Spanish students attend high school for six years, but only the first four years, known as E.S.O. (Compulsory Scondary Education), are mandatory. The two courses after “E.S.O.” are called “Bachillerato” and are attended by most of the students who want to go to university.
The academic year in Spain runs from mid September to end of June. Spanish school system is divided into three terms, which are followed by end-of-term test and short vacations: two weeks of Christmas holidays and one week at Easter. In June students have to take their final exams. The results obtained on those exams, together with other assessments, will determine whether the student passes or fails. This applies to all high school courses but 2º de bachillerato (12th grade), as senior students end their course earlier to prepare the university entrance exams taking place from mid to the end of June.

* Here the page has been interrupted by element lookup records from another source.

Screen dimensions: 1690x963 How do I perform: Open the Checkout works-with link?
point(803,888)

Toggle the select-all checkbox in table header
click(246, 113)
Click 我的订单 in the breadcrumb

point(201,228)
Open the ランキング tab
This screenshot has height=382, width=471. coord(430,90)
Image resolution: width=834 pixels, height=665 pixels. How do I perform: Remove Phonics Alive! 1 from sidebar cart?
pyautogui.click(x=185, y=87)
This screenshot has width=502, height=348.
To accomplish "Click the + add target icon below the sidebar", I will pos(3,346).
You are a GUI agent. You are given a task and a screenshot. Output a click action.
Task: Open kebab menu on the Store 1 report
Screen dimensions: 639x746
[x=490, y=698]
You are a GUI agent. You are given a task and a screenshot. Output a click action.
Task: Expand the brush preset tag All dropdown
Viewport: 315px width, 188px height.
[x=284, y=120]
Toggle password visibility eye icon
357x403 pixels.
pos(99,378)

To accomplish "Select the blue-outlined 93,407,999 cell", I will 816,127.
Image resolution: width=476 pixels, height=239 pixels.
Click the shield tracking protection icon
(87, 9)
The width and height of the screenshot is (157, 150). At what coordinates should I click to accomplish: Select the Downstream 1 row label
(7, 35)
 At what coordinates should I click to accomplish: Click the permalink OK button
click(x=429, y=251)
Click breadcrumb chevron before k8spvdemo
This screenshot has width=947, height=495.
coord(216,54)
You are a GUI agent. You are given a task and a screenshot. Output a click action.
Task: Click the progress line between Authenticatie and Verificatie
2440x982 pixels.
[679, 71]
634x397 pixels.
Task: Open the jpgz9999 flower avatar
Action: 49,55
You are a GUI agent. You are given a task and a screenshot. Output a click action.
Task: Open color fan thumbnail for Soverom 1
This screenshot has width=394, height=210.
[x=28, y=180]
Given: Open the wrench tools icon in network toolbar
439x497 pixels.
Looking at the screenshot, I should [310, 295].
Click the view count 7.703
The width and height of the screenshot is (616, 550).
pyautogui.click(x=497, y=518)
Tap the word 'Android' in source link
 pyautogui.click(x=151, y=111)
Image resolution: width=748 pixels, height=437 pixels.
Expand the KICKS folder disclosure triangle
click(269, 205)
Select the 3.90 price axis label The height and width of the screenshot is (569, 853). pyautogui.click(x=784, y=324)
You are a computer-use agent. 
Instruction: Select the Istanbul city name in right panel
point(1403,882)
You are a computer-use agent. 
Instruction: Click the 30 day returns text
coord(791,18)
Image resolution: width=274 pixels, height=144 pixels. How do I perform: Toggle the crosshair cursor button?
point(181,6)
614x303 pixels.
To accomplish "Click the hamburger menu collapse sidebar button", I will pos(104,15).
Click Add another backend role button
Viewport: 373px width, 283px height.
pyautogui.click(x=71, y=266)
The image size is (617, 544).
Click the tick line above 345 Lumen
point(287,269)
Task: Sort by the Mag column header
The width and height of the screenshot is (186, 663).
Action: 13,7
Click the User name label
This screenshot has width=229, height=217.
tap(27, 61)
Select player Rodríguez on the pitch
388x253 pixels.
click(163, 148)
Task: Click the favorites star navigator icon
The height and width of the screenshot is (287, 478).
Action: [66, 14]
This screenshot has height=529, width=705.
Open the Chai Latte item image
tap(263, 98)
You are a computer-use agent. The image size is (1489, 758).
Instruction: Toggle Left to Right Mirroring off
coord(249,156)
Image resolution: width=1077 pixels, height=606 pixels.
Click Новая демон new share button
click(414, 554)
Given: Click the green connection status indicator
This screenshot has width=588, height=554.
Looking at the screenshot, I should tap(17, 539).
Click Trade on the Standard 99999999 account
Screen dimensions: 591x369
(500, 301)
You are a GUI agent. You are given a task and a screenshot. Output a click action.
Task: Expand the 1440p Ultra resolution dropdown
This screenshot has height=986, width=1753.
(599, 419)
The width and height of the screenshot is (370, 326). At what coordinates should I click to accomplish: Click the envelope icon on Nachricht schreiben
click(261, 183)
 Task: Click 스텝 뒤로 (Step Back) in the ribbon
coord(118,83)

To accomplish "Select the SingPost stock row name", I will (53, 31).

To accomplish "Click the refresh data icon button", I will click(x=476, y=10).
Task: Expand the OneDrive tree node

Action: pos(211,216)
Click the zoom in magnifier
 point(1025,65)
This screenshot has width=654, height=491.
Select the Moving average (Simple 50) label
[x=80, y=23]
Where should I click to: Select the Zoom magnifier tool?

High School in Spain consists in 10-12 subjects, but not all of them are studied daily. Lessons usually start around 8:30am and finish around 2:30pm, with an 30 minutes break at noon.
Some schools (especially private ones) also have lessons in the afternoon, and students tend to have lunch there, while public high school students generally go home for lunch.
E.S.O students have very similar schedules, choosing only 2 optional subjects from a fairly limited range of electives. Bachillerato students have all 4-5 common subjects (English, Spanish, History, Philosophy, P.E.) and then they can choose 3-4 subjects from certain itineraries: Science, Technology, Humanities and Social Studies.